So now when I go to a ‘haunted house’ where skinny dudes with hockey masks chase you with a chain saw and gory maidens in wedding dresses sulk about in the shadows – I laugh. I’m amused because it doesn’t quite inspire as much fear as what I experienced in the islands. And dressing up is just as ridiculous to me because is there anyone alive who is really afraid of a five-year-old Britney Spears look-alike? Is there anything more humorous than Power Ranger minions running up and down your street?
Back when I was a kid in Samoa we tried to get into the spirit but the concept still had not caught on even after I had moved back. There were only a few expatriate families in Samoa at the time who were familiar with the tradition so when we dressed up, the rest of Samoa looked at us with puzzlement and then amusement. Then it became funny for the locals to taunt and ridicule us.
Trick-or-treating in Samoa was a funny affair too. The first dilemma was, what do you do if a house doesn’t have any walls? Traditional Samoan fale are open air with no walls, just stilts holding up a roof. Then there’s the matter of explaining at the homes of people unfamiliar with Halloween, what it is they should do when we show up at their house.

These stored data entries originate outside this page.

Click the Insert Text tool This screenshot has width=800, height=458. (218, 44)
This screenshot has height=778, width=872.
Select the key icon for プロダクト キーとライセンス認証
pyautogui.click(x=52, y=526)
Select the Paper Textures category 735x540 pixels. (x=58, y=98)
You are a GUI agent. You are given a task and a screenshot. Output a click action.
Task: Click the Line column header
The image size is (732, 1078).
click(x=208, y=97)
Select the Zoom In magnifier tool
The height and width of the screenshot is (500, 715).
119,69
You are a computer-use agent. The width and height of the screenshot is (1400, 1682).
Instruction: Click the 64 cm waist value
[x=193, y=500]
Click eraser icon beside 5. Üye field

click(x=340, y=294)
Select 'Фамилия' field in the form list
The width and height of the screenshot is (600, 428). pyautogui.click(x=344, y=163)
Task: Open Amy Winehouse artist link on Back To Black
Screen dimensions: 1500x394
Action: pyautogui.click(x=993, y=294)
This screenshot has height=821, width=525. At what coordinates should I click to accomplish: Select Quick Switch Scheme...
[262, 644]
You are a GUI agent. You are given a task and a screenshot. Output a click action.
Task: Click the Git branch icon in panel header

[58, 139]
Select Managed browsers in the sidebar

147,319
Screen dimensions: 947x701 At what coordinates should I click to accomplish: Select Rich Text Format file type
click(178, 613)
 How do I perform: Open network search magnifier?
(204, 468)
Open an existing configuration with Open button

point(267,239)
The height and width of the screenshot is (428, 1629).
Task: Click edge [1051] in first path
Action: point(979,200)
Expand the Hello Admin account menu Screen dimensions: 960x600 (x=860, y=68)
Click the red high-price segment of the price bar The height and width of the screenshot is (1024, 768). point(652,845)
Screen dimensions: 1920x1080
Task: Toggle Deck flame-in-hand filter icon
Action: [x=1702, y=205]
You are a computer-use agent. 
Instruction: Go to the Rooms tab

“You’re supposed to give us a treat….”
“What’cha mean give you a treat?”
“For Halloween you give us a treat or we’ll….haunt you!”
“Oh, I don’t want that…I don’t have any treats though. Can I give you a taro? A coconut?”
Exasperated, we would return home empty handed except for some loaves of bread with gobs of butter or a two-liter bottle of Fanta. But after a few years, we started hosting our own Halloween parties and eventually, as more and more began to celebrate Halloween, it became a much more enjoyable time for us.
Dressing up is still a major undertaking for me. Super Mom starts hinting at what I should dress up as in July every year. I begin the grumbling and complaining at the very same time she brings it up. I’ve found in my old age that it has become more enjoyable for the little Lady Gaga’s, princesses, vampires, ghouls and Transformers. Some of my friends would of course argue that there is no costume or makeup scarier that the natural mask God gave me at birth.
I got a reprieve from dressing up this year since Super Mom is out of town and we’ve been too busy to really think about it. But I’ll be at my normal station by the front door, waiting to give kids and parents a scare tonight before I drop candy in their bags. I may be the biggest party pooper in history on Halloween, but I’ll still find a way to make enjoyable for the kids.